> [Data for this exercise]
________________________

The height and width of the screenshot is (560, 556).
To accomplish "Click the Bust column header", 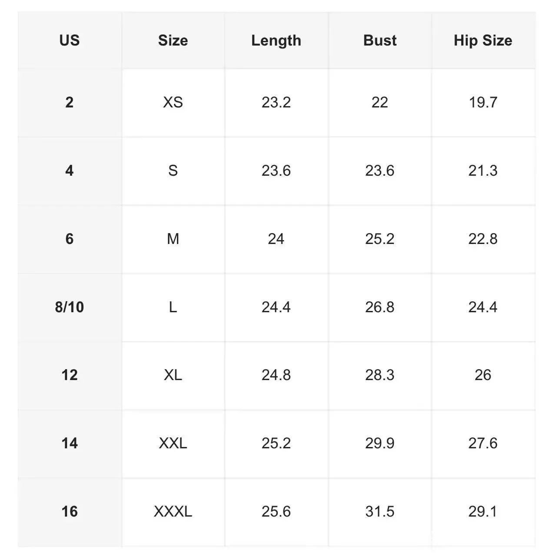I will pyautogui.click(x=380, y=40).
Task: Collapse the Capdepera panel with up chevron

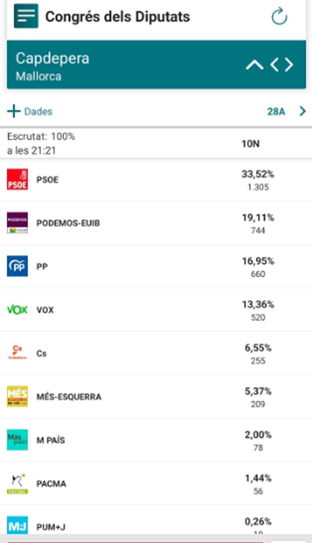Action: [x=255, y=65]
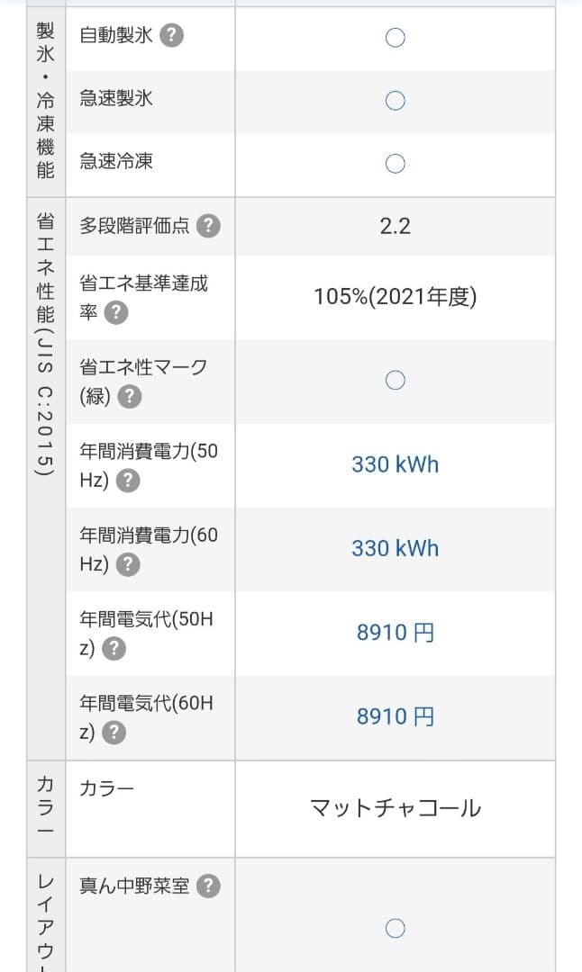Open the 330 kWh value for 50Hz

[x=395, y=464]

________________________

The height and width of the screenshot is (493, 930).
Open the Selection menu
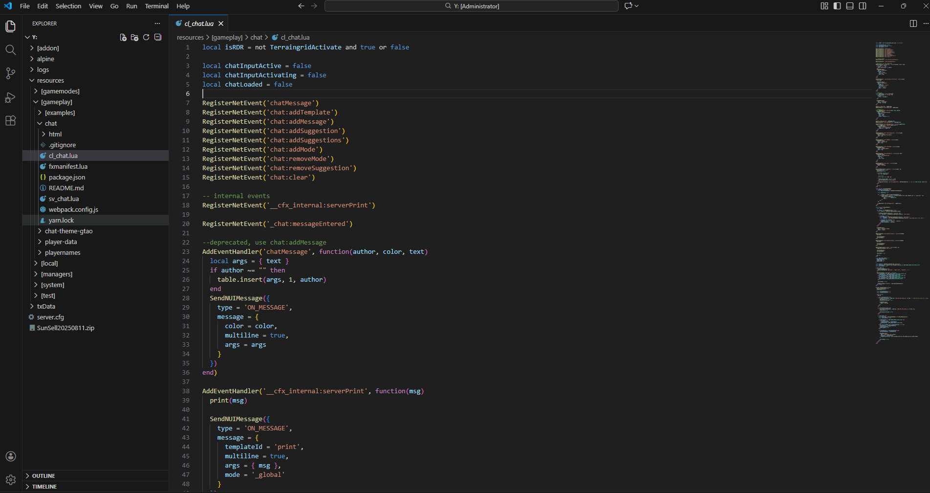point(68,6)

________________________

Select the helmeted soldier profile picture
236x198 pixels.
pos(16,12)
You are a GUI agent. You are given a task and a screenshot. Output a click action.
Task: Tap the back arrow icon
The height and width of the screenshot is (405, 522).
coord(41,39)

________________________

List each line of the material above that contains the word "height". Case is significant.

The height and width of the screenshot is (560, 556).
The height and width of the screenshot is (493, 930).
The height and width of the screenshot is (405, 522).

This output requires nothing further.